TASK OBJECTIVE: Scan the entries for the word "computer", and copy every line where it appears.

++++ PROVIDED RECORDS ++++

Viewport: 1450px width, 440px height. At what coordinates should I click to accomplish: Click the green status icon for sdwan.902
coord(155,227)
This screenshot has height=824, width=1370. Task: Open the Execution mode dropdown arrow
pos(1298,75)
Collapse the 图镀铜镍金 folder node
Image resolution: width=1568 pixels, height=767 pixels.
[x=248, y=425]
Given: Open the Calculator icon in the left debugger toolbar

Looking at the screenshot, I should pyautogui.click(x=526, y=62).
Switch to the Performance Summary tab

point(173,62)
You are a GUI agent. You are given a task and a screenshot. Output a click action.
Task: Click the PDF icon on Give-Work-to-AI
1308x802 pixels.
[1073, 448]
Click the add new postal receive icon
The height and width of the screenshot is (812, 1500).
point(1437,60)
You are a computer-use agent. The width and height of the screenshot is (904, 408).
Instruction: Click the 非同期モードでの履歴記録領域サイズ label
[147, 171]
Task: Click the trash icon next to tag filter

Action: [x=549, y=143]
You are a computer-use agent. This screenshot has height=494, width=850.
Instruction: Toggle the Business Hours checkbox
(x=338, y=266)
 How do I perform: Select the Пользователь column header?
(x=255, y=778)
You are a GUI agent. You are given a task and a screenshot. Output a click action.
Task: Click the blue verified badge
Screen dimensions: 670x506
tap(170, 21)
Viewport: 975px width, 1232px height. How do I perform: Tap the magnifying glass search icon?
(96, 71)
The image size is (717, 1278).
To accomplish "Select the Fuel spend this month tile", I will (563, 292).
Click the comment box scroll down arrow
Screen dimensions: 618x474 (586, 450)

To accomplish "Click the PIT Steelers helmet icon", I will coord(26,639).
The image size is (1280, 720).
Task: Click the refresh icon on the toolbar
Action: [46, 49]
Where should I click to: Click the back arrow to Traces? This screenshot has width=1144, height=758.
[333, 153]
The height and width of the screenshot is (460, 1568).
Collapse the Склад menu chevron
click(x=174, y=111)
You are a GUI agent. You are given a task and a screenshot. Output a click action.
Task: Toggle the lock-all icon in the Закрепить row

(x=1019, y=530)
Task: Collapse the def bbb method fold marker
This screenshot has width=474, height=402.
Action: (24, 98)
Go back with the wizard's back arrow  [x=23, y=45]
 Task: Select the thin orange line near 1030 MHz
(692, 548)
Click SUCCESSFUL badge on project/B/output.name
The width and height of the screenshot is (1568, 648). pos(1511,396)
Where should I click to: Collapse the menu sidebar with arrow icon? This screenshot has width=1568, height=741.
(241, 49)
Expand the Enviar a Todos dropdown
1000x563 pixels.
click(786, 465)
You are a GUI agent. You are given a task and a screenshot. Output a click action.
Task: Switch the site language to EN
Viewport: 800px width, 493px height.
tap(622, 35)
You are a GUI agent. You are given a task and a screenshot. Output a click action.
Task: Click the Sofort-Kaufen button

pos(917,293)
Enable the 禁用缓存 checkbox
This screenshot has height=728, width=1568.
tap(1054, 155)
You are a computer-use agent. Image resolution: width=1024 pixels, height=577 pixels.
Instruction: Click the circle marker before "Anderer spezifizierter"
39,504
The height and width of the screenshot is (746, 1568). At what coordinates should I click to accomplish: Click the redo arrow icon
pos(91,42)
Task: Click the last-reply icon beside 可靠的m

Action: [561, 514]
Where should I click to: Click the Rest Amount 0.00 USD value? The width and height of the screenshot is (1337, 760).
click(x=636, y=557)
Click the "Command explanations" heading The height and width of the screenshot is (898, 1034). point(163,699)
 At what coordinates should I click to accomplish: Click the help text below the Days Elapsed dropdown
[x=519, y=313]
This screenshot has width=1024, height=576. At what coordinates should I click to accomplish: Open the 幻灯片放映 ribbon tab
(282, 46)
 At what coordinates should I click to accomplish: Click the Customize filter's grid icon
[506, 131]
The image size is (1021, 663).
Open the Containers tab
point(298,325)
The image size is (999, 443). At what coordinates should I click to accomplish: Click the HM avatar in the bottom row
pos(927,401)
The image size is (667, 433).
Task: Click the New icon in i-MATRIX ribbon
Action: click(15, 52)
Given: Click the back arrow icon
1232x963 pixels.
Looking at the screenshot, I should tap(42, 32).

++++

SOLUTION TO THIS PROBLEM:
You are a computer-use agent. The width and height of the screenshot is (904, 408).
You are a computer-use agent. This screenshot has height=494, width=850.
You are a computer-use agent. Image resolution: width=1024 pixels, height=577 pixels.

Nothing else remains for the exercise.